A succession of early owners included Alexander W. Doniphan, the celebrated Missouri attorney who led a legendary regiment of volunteers in the Mexican War, and William Matney, the farmer who ultimately sold the property to Bent. Dr. Johnston Lykins, a physician, Baptist missionary, and eventual mayor of early Kansas City, owned adjacent acreage during that same era. By 1858, the property had passed to William W. Bent, and it’s with Bent that the home’s story truly begins.

Born in St. Louis in 1809, Bent abandoned city life as a teenager to become one of the most influential figures on the frontier. With his brother Charles and partner Ceran St. Vrain, he built Bent’s Fort along the upper Arkansas River, a massive adobe trading post that served as a hub for trappers, traders, soldiers, and Native Americans for nearly 20 years. It was the commercial nerve center of the southern plains and a prototype for the Army pots that would later populate the West. When Bent eventually turned east, he purchased this Kansas City-area farmland in 1858, and contemporary accounts suggest a house stood here by the time of the Civil War, a detail that matters.

The Battle of Westport, fought October 21-23, 1864, was the largest Civil War engagement west of the Mississippi, and this property sat squarely within it.

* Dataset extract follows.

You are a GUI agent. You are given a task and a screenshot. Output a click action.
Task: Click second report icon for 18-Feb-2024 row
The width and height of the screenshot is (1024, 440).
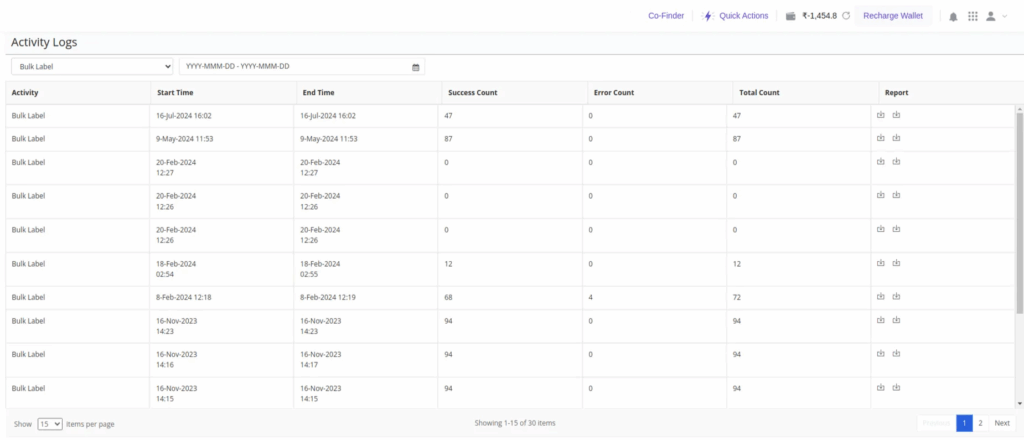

Among the primary documents Sarah Bader King, Executive Director of Wornall/Majors House Museums and the current historical research partner on the property, uncovered is this account from the 1986 Report of the Adjutant General of the State of Kansas:



Replenishing its ammunition the 1st Brigade, then reduced to six companies, or about four hundred men, marched, about 5 o’clock on the morning of the 23rd, from Westport directly south, crossing Brush Creek and deploying soon after daylight, its first skirmish line in a cornfield south of Bent’s house, on the right of the road, the howitzers being left with the other batteries in and adjacent to the road. The 2nd Brigade was on the extreme right of the line formed. Our skirmish lines soon encountered the enemy swarming through the cornfields and in the timber southwest of Warnell’s, and the Battle of Westport was speedily opened. Meanwhile the thunders of artillery to the left told that our lines were engaged along the entire front. After a contest of varying fortunes for some minutes on our right, the 1st Brigade was withdrawn to the timber in the rear of Bent’s house, perhaps an eighth of a mile from its former position.

Bader-King noted that soldiers and generals consistently used the home as a reference point in their battlefield accounts.

“It was very central in the fighting,” she said.

In 1871, Seth E. Ward purchased the homestead and built what stands today as the home’s primary structure, a stately, T-shaped residence designed by Asa Beebe Cross, the noted Kansas City architect behind the Board of Trade building and other prominent 19th-century landmarks in the region. The style is Greek Revival, a form popular among immigrants from Virginia and    Kentucky who carried their architectural traditions into Missouri’s border states. Italianate detailing was added later, visible in the scrollwork adorning the home’s front façade.

In many ways, Ward was Bent’s natural successor. A frontier trader who worked alongside Bent and served as the official government stuler at Fort Laramie, Wyoming, Ward returned to Kansas City and built a real estate empire that would permanently shape the city’s southwest corridor. The family name graces Ward Parkway to this day, and the 440 acres Ward once owned encompass much of what is now Loose Park and the Country Club District.



The home has seen many stewards since, including Dr. and  Mrs. Frederick B. Campbell, who undertook an extensive historic restoration beginning in 1950. The home is now owned by Matthew and Henedine Foster. It is listed on the National Register of Historic Places for its architectural distinction and its deep associations with westward expansion, the Santa Fe Trail, and   Missouri’s Civil War history.

One of fewer than a handful of 19th-century homes still standing in Kansas City, the Bent-Ward & Foster ShowHouse is something increasingly rare: a structure whose exterior remains strikingly true to its 19th-century origins.

As Bader-King emphasized, “Having that is valuable to understanding where Kansas City came from.”